Every month, we identify and recognise three fantastic authors from our community, whom we believe you should read more of. Nandhitha Hariharan is one of our featured writers for July 2017. Nandhitha can be found writing here at Women’s Web and on her own blog.
Authors are often asked this question, but everyone has their own reasons, very personal to them. So, why do you write?
My favourite thing to say is that I write because it keeps me sane in an otherwise insane world! The way this world works for me is very strange – If you asked me to name some buildings on the way from home to work, a route I have been taking for years now, I would blink and tell you I don’t know. But if you asked me about how people feel, how emotions are and how different perspectives are all justified in their own way, I would be able to point out the tiniest details for you.
I don’t see the world as days when it rained and blue buildings and concrete but I often see it only through the emotions of people and the logic associated with these emotions and writing is how I cope with living because it is the tool that helps me make sense of it.
When and how did you first begin writing?
I think I have always enjoyed telling stories! I had a major confidence crisis when an English teacher read my essay and called it incorrigible but I guess we all move on and I still have time to find out if she was right.
Even as a little girl, I would narrate my own versions of the stories I read changing just a few details. Writing became serious when I first got published in high school. Even though a lot of my writings are still stuck in the journal, I have more confidence now to show some to the world.
Do you have a muse?
Definitely. I think I take away something from every person I meet.
Having said that, I have met a few people who have pushed me so strongly to write… both in good and bad ways that I don’t really know if they will fit into the box called muse but well, love them or hate them, I have to thank them for the stories!
Where do you get your ideas from?
I have never been fascinated by fantasy whether it is for reading or writing. This is mostly because I cannot get myself to withdraw from the magic of everyday life to sit and make time to conjure an alternate world.
All my writings reflect myself and the people I interact with. I think there is a certain honesty that comes with writing about everyday life – suddenly there is no hero and villain, just stories that help you deal with life.
When it comes to writing on/for/about women, what questions and issues drive you the most?
The very fact that there is so much to learn and write about. Off late, I am very interested in the idea of inclusive feminism and sensitizing those with privilege.
There is a need for women who are writing about feminism to recognize their own privilege whether it is the caste they belong to or anything else that might be putting them at an advantage. Because I come from a pedestal of privilege, I recognize it and I also want to sensitize those who come from similar advantaged urban backgrounds.
On the other hand, I do find a lot of negativity in the ways in which this sensitization is done. It is scary that some men and women too have taken to sensitizing women who don’t recognize their privilege by shaming her in ways only women get shamed. For example, someone I know was called a ‘Brahmin Slut’. Yet to find someone call a man that.

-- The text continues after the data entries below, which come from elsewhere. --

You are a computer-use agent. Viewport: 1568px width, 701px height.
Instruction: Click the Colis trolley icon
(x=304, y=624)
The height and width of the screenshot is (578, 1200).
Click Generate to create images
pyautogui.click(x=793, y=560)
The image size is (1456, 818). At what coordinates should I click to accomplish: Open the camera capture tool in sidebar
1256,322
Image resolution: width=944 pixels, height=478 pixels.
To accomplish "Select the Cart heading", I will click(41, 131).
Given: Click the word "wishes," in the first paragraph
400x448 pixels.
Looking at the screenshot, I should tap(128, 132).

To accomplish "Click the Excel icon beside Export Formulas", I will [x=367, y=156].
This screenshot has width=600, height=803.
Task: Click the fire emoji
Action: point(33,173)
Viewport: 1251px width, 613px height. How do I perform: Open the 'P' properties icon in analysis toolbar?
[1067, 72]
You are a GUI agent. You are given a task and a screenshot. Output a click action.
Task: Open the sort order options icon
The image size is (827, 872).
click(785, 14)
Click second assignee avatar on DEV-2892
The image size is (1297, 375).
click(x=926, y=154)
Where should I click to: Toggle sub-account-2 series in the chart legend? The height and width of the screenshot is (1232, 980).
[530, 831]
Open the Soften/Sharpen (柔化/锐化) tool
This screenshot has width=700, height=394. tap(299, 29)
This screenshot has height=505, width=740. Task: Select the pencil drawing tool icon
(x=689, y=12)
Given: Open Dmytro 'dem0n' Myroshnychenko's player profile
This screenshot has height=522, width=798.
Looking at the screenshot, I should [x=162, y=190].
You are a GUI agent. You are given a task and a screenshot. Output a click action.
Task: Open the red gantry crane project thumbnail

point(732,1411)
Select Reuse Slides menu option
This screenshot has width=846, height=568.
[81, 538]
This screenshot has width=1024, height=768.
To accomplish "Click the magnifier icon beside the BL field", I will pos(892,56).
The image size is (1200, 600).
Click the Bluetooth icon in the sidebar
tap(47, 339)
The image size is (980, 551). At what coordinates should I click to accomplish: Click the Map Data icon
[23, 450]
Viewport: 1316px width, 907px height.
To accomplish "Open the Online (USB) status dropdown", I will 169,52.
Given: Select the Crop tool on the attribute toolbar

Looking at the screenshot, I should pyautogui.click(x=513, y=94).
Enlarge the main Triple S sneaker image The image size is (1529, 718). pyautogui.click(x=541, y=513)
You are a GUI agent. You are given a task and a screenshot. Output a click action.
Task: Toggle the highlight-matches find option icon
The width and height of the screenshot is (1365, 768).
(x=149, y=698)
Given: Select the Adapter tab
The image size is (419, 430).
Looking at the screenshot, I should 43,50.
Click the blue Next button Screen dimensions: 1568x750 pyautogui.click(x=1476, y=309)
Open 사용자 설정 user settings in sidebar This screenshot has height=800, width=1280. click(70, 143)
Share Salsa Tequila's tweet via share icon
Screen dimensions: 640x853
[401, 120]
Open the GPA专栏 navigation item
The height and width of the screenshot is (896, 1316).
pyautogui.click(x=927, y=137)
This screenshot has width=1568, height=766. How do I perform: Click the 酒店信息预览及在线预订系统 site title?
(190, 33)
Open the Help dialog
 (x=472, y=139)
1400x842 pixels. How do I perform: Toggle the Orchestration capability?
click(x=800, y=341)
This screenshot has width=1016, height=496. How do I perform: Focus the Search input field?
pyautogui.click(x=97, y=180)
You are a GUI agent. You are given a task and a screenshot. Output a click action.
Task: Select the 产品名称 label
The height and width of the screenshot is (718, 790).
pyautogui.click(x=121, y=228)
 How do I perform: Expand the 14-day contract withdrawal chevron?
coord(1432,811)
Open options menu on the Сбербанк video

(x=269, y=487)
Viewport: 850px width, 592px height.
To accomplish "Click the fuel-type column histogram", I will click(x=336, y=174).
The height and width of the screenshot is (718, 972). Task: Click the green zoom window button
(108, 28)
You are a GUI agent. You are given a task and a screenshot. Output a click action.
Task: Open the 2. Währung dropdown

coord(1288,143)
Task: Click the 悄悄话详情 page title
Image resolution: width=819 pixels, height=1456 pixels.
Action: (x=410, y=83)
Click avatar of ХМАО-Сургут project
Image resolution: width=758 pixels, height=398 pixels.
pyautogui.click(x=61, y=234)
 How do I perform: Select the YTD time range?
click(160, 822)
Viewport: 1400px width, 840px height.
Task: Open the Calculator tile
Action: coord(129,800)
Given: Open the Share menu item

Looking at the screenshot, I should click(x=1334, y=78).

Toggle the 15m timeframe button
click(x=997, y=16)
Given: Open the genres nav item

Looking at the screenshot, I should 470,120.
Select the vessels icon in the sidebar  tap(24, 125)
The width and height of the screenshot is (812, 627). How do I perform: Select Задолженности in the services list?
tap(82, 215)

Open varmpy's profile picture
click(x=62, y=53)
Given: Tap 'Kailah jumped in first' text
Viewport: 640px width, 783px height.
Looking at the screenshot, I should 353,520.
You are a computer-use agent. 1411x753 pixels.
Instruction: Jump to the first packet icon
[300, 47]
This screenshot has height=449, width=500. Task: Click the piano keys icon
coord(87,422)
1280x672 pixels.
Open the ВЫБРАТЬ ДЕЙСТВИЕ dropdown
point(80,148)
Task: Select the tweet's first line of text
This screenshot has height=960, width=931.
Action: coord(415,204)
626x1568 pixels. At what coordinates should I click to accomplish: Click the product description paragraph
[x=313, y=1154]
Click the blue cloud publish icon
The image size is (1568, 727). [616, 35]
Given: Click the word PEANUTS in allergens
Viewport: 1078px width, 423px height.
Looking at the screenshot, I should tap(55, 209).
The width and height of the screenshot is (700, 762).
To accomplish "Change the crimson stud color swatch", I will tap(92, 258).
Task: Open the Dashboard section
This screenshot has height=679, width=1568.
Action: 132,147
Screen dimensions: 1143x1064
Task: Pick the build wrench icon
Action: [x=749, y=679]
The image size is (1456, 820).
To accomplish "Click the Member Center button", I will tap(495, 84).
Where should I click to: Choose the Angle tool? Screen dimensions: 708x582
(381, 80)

I have been thinking a lot about how to sensitize those with privilege and how to help foster healthier discussions here rather than just abuse and stone pelting.
Anything you’d like to tell others who would want to write?
Keep writing and stay humble. If there is one thing that does not go out of fashion, it is people who know that they don’t know everything. Embrace your ignorance but also keep trying to grow out of it. Accept criticism but choose carefully with which ones you want to work on and as far as internet trolls go, pay as little attention to them as you can.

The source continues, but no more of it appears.